My name is David E. Christensen. I am a retired geography professor. I received my Masters and PhD degrees from the University of Chicago. I taught geography at several universities and for a year at universities in the United Kingdom and China and for summers in Canada and Malaysia.
For your information professional geographers are concerned with the human use — and misuse — of the surface of the Earth, and that concern includes thousands of feet below the surface and the atmosphere. That concern obviously includes activities that relate to the well-being and survival of humans and other living things with which we share this planet and on which we depend. Thank you for providing this opportunity to speak to you about an issue that concerns me — and all of us — deeply.
For two centuries the amount of CO2 in the atmosphere has steadily increased to the point of endangering living things, including humans. Climate change is real and near an unknown tipping point. That knowledge is based in part on the chemistry of the air going back 800,000 years (Antarctic Ice cores).
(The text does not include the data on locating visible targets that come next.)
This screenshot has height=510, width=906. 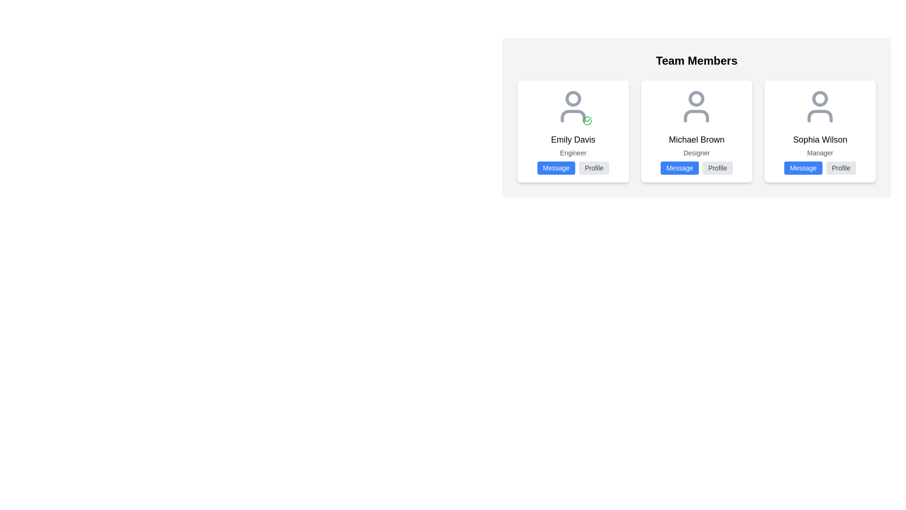 I want to click on the text displaying the name 'Sophia Wilson' within the personnel card, so click(x=820, y=140).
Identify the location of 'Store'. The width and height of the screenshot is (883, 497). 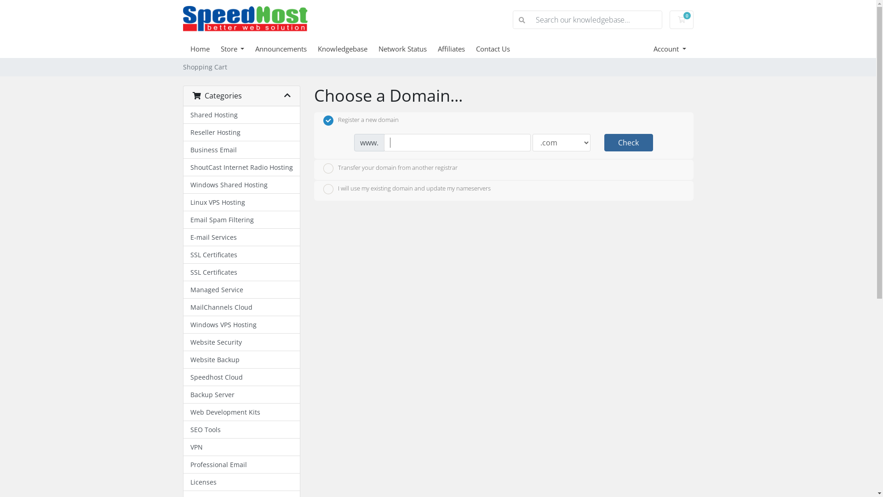
(238, 48).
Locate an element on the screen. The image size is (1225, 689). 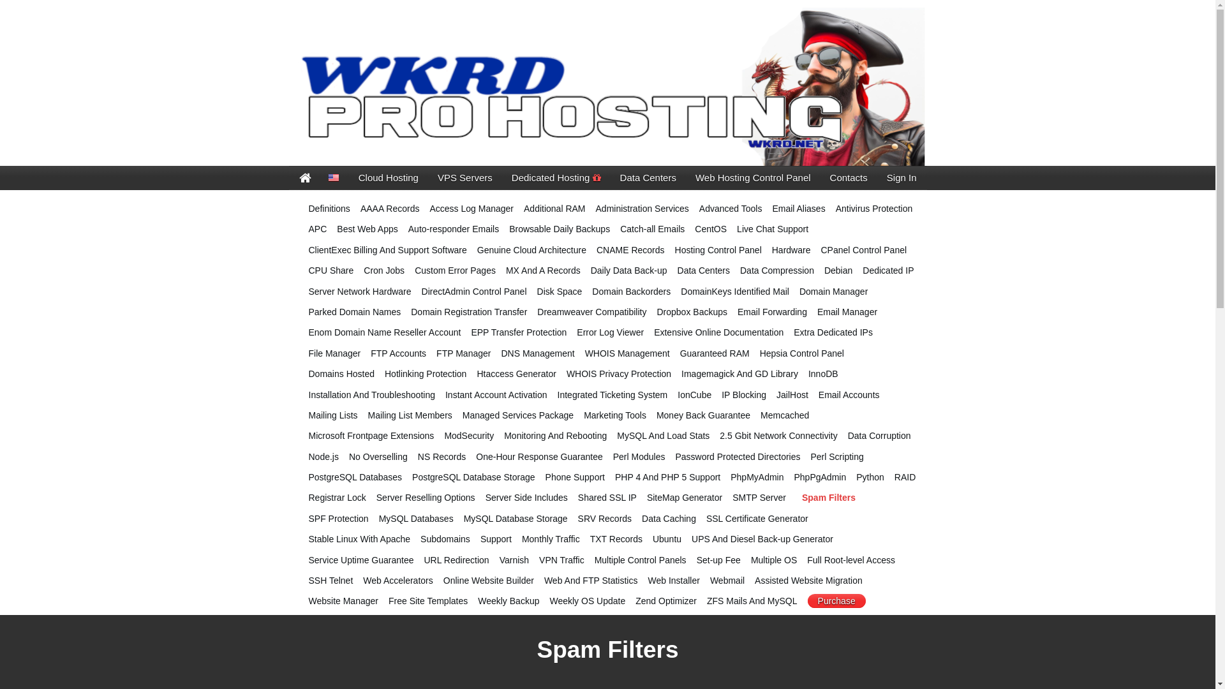
'PHP 4 And PHP 5 Support' is located at coordinates (667, 477).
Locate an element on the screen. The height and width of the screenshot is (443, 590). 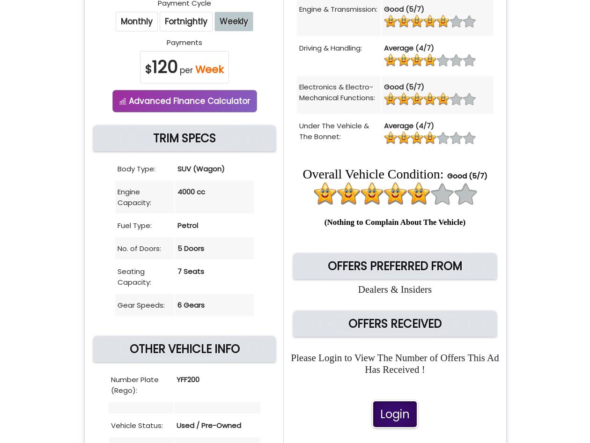
'Week' is located at coordinates (209, 69).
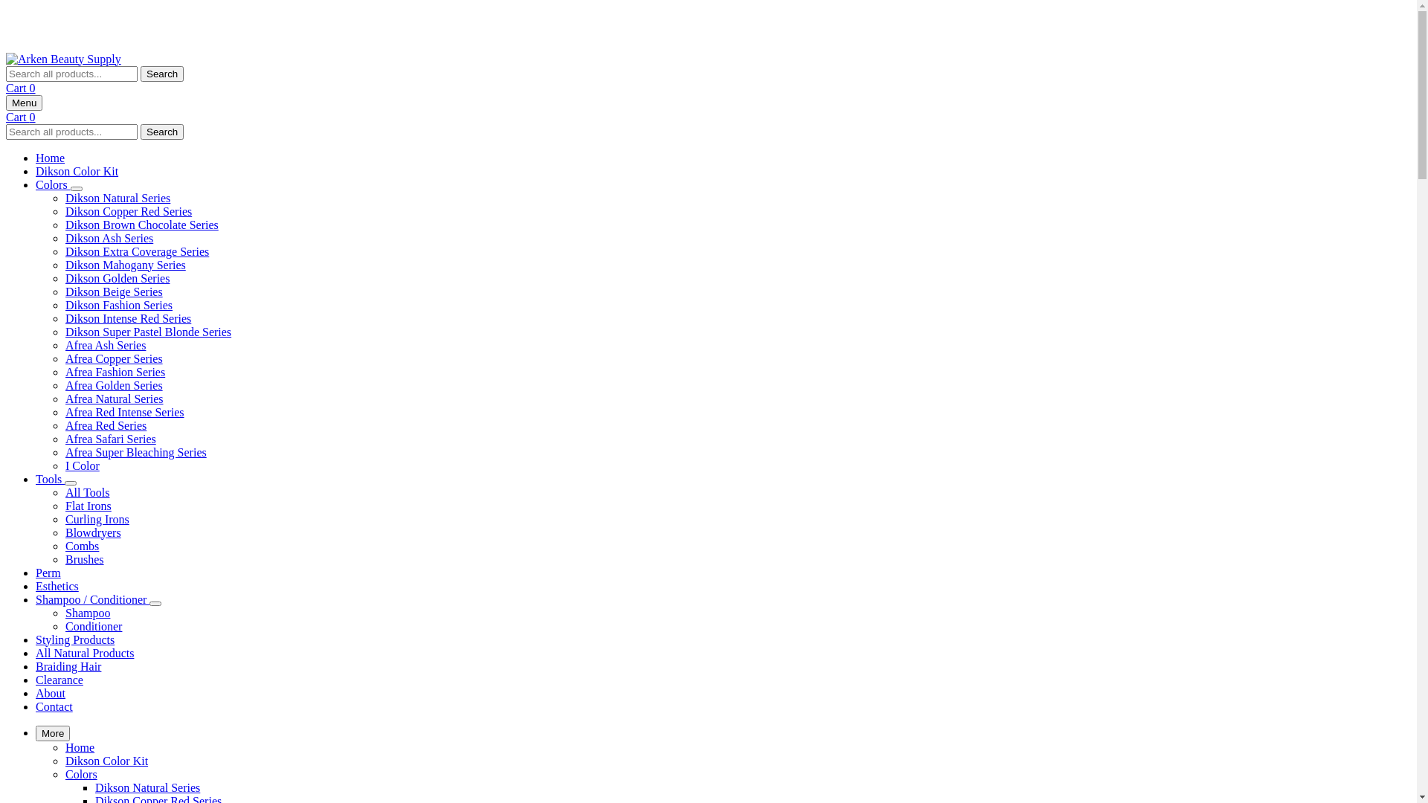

As persuasive as are “jobs and profits” arguments for “frack now and worry about it later,” my concern with hydraulic fracturing (“fracking”) is long term. After our two centuries of “creaming off” the “easy to mine and drill” fossil fuels (coal and oil) we have entered into more and more expensive and controversial modes, the latest being horizontal fracking. Yes, there has been fracking at the bottom of bore holes for decades, but the major change came about only a dozen years ago when horizontal fracturing (out to about 2 miles from the bore hole!) and the rising cost of prospecting and production (and renewed prospects for generous profits) opened the huge reservoir of impregnated oil and gas in shales thousands of feet below Earth’s surface.
I need not review with you details about the many controversial aspects of fracking. You know them well:
- The use and contamination of vast amounts of limited fresh water resources,
- The problem of disposal of the toxic contaminated water that rises with released oil and gas through the bore hole,
- The contamination of ground water resources as remaining toxic fluids, oil and gas rise randomly to the surface for miles around the bore hole,
- The record of increasing low and mid-level earthquakes causing damage to infrastructure and structures on or near the surface, jeopardizing and disrupting the health and lives of humans at the surface.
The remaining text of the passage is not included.